Trek have done a good bit of jostling to their XC lineup as of late. A revamp of the Top Fuel last year gave it 115mm of travel, which increased its trail capabilities, but left a gap where it previously stood as a World Cup race bike. The Supercaliber quickly followed to fill that spot, and now Trek has unveiled an updated version of their Procaliber hardtail. The bike, historically available in both carbon and alloy models, makes a move to carbon-only for 2021 and 29" wheels for all sizes (previously, small sizes were 27.5") while pulling notes from the geometry book of the Supercaliber
There are four complete bikes in the Procaliber range, starting with the 9.5 which sells for $2,000 USD up to the $4,000 9.7 shown here.
Procaliber 9.7 Details
• Wheel size: 29"
• Carbon frame
• Travel: 100mm fork
• 68.75-degree head angle
• 432mm chainstays
• Weight: 23.7 lbs / 10.75 kg (complete size M, 9.7)
• Sizes: S-XXL
• Price: $4,000 USD
The 9.8? It's only available in Europe and sells for around €3499, depending on which country. The bike is available as a frame only for $1,500 USD. All bikes use the same OCLV carbon frame and, the bike is not available in Trek's Project 1 custom paint program.What's New?
The big story on the new Procaliber is an update to the geometry. It's still an XC racing thoroughbred, but it did get the longer and slacker treatment compared to the previous version. With a 100mm fork, the hardtail has a head angle of 68.75-degrees, a 73.75 seat angle, 432mm chainstays, and is built around a 42mm offset fork for all models. Reach for a size medium is 420mm.
The bike still uses Trek's IsoSpeed junction at the seat tube and seat stays, which decouples the seat tube from the stays and top tube. Trek says this increases compliance while seated while not sacrificing power or lateral stiffness when you're hammering uphill on the pedals. All bikes are now also 1x only.
The IsoSpeed junction decouples the seat tube and allows for a smoother ride while seated.
Internal cable routing for everything from braking to a dropper post is full-length tubes to make running cables easy and the Knock Block gets an expanded range.
Internal cable routing has been improved with full-length tubes for the rear brake, derailleur, and for a dropper post. The Knock Block feature is still there, but it gains 4-degrees of range, opening up to 62-degrees from the 58-degrees of X-up thwartingon the previous bike. While it is annoying at times, it also prevents the controls from damaging the top tube of the bike in the event of a crash.

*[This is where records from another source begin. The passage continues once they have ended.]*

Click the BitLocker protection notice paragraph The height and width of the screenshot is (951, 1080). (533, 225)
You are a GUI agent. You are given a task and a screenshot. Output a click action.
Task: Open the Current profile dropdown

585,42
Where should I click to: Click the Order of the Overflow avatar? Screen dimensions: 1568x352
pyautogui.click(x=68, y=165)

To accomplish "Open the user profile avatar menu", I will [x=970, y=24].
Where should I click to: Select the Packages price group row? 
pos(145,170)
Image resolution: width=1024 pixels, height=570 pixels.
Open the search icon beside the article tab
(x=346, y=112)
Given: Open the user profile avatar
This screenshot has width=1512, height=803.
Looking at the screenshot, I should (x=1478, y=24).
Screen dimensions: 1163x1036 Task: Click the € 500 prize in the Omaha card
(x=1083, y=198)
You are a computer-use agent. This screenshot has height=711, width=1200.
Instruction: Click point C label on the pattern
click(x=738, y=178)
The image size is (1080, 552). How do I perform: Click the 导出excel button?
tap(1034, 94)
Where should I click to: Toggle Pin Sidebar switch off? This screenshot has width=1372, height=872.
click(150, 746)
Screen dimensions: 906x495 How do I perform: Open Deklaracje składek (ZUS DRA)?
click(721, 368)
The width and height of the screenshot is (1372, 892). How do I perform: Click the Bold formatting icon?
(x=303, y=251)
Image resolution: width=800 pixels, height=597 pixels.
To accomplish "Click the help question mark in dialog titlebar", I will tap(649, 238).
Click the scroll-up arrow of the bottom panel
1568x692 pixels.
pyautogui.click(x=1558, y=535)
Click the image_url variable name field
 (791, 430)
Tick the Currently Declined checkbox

All sizes of the bike fit two water bottles. Tire clearance has been increased to happily accommodate a 2.4" tread and all bikes come set up tubeless from the start, with tape, valves, and sealant pre-installed. Finally, the bike uses SRAM's UDH to make finding a replacement hanger easy and inexpensive if necessary.Build Options
There are four different build kits available for the new Procaliber starting right at $2,000 USD for the Procaliber 9.5 and going up to $4,000 for the 9.7. The 9.8 translates to a bit more and is only available in Europe.
The 9.5 has a 12-speed Shimano Deore drivetrain, RockShox Judy Air fork, and Shimano MT200 brakes. The 9.6 sells for $2,650 USD and is outfitted with a Shimano SLX/XT 12-speed drivetrain, RockShox Recon Gold fork, Bontrager Kovee Comp Rapid Drive wheels, and Shimano MT4100 brakes. The European only 9.8 has a Shimano XT drivetrain e*Thirteen carbon crank, Fox 32 Stepcast Performance fork, Bontrager Kovee Elite carbon 30 wheels, and Shimano XT brakes.
I've been riding the Procaliber 9.7 for a couple of weeks now. The bike is spec'd with SRAM's new wider range GX Eagle 12-speed drivetrain, a RockShox Reba RL fork, Bontrager Kovee Elite carbon wheels, and Shimano MT501 brakes. It sells for $4,000 USD.Ride Impressions
The Procaliber was built to be an XC race bike, made to go fast and to win races. I've ridden the Procaliber on a variety of terrain, and there's no doubt that the bike is efficient, and the power that's put down goes straight to the wheels. There's no discernible flex in the frame, and it's very comparable to what I've come to expect from other top players in the XC race hardtail market in that respect.
When seated, the bike does offer a more comfortable ride than a traditional hardtail. It's noticeable right away, and even more so after being out on the bike for a couple of hours. Fatigue by no means disappears - it's still a hardtail - but it doesn't build as quickly, which allows for more comfort on longer rides, and less soreness the day after.
Geometry-wise, the Procaliber isn't exactly pushing boundaries, but keep in mind that it's built for XC racing and it's right in line with what an XC race bike should be. It handles as if it's ready to go uphill and down with no regard for anything except stopping to get on the podium. For the money, Trek have put together a high-end carbon package for a fairly reasonable price and that should bode well for many riders, especially racers on a budget.